### BRIEF
Print, exactly as they stand, the lines from the start of the listing to the line containing "Task: Click the 未列出 link under 额外要求", inclusive.
**** MATERIALS PROVIDED
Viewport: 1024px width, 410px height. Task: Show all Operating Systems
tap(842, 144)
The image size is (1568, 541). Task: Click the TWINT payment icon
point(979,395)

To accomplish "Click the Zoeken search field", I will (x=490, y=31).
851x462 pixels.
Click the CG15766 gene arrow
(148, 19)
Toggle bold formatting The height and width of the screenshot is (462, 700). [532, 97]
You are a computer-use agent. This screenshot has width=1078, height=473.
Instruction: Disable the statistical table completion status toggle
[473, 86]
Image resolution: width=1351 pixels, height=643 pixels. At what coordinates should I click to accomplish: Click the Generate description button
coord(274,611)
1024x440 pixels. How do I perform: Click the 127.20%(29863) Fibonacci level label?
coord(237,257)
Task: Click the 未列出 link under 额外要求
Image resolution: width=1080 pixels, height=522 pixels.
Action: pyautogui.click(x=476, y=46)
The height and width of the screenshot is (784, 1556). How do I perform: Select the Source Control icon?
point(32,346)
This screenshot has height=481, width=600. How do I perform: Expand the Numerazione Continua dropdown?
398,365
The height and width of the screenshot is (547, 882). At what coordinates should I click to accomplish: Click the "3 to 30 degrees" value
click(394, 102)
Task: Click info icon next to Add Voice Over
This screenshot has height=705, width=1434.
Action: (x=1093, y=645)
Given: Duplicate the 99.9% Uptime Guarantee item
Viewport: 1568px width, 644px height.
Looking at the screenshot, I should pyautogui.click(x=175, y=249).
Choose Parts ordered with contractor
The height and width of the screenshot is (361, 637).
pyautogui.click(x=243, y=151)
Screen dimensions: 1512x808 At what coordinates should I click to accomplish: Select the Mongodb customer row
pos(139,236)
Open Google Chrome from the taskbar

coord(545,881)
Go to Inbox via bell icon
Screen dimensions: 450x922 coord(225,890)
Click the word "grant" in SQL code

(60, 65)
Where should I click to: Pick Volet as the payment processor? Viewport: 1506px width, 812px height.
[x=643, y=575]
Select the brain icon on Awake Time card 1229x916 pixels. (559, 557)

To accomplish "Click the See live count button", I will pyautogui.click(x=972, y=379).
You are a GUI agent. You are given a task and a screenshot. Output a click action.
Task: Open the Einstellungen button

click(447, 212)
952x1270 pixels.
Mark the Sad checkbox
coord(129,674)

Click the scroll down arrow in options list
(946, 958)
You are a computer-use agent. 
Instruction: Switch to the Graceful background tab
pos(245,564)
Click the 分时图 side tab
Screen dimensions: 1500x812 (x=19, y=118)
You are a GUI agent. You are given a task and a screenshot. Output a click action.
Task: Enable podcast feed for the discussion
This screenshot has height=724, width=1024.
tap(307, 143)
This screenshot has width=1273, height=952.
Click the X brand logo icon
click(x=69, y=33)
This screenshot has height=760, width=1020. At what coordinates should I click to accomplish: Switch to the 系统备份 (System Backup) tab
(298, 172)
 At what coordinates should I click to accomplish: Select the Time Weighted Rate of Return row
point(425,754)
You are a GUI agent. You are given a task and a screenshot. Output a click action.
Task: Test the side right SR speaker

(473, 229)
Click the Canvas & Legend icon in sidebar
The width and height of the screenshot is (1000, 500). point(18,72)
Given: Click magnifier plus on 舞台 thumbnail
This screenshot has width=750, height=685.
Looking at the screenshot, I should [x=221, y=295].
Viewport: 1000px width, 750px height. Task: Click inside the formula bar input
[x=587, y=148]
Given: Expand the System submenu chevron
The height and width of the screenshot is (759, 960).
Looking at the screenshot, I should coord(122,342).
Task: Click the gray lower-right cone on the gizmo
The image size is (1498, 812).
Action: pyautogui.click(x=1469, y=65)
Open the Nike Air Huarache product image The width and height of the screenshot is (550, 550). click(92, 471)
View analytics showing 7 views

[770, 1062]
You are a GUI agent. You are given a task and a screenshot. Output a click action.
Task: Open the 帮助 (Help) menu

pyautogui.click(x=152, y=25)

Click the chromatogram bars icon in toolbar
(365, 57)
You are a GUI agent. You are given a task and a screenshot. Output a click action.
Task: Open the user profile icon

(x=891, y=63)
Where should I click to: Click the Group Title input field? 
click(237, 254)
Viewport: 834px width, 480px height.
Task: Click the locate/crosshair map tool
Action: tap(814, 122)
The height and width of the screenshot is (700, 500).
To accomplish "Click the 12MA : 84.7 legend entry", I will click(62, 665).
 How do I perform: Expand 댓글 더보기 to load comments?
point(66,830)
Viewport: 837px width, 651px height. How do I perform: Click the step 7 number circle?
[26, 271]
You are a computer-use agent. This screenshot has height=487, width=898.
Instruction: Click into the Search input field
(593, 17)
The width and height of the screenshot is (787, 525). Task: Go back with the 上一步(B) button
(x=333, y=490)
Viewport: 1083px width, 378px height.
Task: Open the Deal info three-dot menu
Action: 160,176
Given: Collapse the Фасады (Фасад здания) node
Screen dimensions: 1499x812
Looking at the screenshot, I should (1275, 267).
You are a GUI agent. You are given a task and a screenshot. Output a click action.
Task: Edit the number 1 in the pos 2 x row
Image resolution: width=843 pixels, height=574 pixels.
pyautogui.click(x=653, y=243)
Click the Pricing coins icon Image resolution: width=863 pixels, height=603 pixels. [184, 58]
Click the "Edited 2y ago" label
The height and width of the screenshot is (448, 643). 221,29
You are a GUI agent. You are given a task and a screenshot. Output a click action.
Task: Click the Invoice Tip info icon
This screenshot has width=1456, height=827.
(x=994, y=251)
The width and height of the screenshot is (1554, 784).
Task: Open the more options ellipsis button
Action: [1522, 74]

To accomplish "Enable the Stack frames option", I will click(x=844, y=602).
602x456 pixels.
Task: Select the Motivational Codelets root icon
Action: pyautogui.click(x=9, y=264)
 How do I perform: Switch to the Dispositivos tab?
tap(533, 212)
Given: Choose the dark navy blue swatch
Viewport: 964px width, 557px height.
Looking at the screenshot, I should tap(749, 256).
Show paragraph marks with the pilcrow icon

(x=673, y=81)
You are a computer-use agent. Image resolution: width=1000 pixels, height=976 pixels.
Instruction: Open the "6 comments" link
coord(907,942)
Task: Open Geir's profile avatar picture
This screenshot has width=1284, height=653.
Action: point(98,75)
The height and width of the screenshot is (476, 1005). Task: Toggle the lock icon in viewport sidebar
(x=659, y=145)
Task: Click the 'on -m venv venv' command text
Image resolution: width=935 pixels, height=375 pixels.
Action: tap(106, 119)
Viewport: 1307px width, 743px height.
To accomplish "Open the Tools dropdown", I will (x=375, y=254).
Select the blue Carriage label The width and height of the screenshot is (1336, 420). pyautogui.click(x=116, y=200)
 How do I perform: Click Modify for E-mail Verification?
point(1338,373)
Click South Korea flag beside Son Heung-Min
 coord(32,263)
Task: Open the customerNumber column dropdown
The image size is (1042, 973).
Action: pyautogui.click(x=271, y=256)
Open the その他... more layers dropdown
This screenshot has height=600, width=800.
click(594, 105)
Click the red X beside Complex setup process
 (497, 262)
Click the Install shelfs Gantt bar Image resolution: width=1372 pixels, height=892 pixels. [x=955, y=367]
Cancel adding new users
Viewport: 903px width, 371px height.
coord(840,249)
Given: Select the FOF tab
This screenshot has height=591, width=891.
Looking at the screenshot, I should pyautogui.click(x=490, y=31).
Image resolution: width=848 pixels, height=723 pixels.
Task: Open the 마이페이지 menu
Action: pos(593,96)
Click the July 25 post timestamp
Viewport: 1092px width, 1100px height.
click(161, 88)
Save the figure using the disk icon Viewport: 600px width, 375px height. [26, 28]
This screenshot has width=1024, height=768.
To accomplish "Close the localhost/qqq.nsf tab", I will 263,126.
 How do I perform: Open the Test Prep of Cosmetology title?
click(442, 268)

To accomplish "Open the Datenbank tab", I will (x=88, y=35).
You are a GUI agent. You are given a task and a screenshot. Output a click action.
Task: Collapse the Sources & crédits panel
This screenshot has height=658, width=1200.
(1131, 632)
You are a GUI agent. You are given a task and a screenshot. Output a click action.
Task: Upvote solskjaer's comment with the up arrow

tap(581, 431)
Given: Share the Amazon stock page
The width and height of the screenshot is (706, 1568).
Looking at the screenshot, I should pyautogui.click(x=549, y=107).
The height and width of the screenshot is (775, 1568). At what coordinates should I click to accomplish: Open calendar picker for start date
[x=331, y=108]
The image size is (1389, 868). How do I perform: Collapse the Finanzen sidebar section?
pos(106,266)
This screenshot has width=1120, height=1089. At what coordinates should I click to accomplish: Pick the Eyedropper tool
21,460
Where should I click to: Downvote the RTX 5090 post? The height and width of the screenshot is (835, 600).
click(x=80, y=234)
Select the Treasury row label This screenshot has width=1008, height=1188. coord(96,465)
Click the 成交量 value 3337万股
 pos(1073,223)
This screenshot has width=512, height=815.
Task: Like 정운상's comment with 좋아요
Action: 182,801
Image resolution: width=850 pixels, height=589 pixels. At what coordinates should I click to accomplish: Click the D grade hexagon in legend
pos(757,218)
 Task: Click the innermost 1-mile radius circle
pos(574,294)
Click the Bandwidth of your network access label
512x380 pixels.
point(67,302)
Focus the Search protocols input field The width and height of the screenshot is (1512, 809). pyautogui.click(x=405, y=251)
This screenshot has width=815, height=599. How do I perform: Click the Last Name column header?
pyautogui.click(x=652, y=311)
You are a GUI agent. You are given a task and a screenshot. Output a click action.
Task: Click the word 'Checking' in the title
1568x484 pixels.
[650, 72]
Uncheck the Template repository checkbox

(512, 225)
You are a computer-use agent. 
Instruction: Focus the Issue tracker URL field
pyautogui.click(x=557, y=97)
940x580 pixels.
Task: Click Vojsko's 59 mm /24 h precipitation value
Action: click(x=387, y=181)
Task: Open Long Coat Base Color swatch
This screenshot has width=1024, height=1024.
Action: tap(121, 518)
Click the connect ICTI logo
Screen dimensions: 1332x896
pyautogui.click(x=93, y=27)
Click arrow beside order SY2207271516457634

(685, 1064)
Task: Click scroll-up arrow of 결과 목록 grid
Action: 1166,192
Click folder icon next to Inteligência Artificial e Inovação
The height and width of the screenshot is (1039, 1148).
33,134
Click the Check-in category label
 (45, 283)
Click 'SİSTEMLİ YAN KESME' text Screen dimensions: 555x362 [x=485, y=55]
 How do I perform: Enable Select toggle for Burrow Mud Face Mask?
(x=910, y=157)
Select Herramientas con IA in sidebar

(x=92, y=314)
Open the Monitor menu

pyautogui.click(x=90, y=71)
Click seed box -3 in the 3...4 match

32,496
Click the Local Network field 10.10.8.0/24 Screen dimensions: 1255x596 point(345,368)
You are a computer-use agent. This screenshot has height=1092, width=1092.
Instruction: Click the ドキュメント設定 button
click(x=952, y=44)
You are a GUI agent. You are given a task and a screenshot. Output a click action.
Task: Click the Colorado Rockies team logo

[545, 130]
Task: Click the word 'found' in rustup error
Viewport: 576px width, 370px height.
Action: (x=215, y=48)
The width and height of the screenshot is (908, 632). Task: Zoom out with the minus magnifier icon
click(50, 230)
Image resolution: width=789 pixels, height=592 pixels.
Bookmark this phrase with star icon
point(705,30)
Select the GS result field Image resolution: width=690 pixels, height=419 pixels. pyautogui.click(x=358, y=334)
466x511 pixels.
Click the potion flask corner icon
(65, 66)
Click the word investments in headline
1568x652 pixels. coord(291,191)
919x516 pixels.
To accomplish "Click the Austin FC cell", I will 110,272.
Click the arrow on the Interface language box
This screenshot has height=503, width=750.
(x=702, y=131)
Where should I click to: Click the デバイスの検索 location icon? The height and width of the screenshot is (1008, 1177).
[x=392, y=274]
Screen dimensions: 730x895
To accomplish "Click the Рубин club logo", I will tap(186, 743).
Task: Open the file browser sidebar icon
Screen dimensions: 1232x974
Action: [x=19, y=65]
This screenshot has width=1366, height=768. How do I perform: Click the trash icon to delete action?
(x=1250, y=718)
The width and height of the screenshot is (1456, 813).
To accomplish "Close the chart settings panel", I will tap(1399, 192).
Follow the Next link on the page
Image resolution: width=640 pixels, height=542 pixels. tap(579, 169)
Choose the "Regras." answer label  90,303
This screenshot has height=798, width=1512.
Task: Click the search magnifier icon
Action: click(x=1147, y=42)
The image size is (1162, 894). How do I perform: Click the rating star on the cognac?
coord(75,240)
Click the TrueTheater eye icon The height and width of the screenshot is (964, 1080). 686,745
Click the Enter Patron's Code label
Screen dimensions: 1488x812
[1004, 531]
********
### SOLUTION
Viewport: 1024px width, 410px height. Task: Show all Operating Systems
tap(842, 144)
The image size is (1568, 541). Task: Click the TWINT payment icon
point(979,395)

To accomplish "Click the Zoeken search field", I will (x=490, y=31).
851x462 pixels.
Click the CG15766 gene arrow
(148, 19)
Toggle bold formatting The height and width of the screenshot is (462, 700). [532, 97]
You are a computer-use agent. This screenshot has width=1078, height=473.
Instruction: Disable the statistical table completion status toggle
[473, 86]
Image resolution: width=1351 pixels, height=643 pixels. At what coordinates should I click to accomplish: Click the Generate description button
coord(274,611)
1024x440 pixels. How do I perform: Click the 127.20%(29863) Fibonacci level label?
coord(237,257)
Task: Click the 未列出 link under 额外要求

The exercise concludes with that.